- Task statement: From the line containing "The height and width of the screenshot is (575, 1018)." down to the final line of the entries below, restate each line word for word and add nothing.

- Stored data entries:
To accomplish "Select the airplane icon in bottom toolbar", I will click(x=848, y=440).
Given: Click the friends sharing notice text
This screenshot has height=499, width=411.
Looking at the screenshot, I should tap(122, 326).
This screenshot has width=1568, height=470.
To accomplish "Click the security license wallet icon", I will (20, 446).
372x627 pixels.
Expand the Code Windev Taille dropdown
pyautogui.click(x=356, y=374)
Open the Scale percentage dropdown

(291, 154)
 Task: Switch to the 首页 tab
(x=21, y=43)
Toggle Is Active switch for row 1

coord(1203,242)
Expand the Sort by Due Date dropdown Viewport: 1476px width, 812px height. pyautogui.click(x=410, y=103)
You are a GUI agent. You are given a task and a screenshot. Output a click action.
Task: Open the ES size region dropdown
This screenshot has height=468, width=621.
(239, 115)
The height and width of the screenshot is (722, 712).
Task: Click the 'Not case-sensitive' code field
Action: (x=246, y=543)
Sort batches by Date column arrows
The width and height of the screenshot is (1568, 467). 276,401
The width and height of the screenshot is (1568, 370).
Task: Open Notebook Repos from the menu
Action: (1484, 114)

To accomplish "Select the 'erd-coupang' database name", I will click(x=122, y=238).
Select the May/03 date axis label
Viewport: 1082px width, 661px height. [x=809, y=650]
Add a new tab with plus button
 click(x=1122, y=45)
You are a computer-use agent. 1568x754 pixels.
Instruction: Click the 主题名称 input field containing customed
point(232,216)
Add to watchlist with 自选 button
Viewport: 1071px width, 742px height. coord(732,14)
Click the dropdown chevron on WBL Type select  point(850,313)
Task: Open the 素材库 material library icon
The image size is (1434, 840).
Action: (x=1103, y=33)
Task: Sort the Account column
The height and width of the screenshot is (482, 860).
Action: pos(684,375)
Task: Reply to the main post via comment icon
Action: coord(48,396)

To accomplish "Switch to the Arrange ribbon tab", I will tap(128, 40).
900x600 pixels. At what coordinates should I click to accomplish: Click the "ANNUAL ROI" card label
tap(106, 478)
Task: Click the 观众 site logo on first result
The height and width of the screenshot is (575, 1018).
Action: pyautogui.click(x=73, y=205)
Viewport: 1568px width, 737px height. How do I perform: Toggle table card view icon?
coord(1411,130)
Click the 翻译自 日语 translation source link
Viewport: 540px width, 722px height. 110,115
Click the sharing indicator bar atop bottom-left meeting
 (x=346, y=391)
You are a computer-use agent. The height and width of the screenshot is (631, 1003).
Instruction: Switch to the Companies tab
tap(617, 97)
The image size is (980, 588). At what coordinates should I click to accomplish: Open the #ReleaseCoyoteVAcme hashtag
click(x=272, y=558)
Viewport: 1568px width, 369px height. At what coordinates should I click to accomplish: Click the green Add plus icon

- Completed task:
The height and width of the screenshot is (575, 1018).
Action: pyautogui.click(x=73, y=205)
Viewport: 1568px width, 737px height. How do I perform: Toggle table card view icon?
coord(1411,130)
Click the 翻译自 日语 translation source link
Viewport: 540px width, 722px height. 110,115
Click the sharing indicator bar atop bottom-left meeting
 (x=346, y=391)
You are a computer-use agent. The height and width of the screenshot is (631, 1003).
Instruction: Switch to the Companies tab
tap(617, 97)
The image size is (980, 588). At what coordinates should I click to accomplish: Open the #ReleaseCoyoteVAcme hashtag
click(x=272, y=558)
Viewport: 1568px width, 369px height. At what coordinates should I click to accomplish: Click the green Add plus icon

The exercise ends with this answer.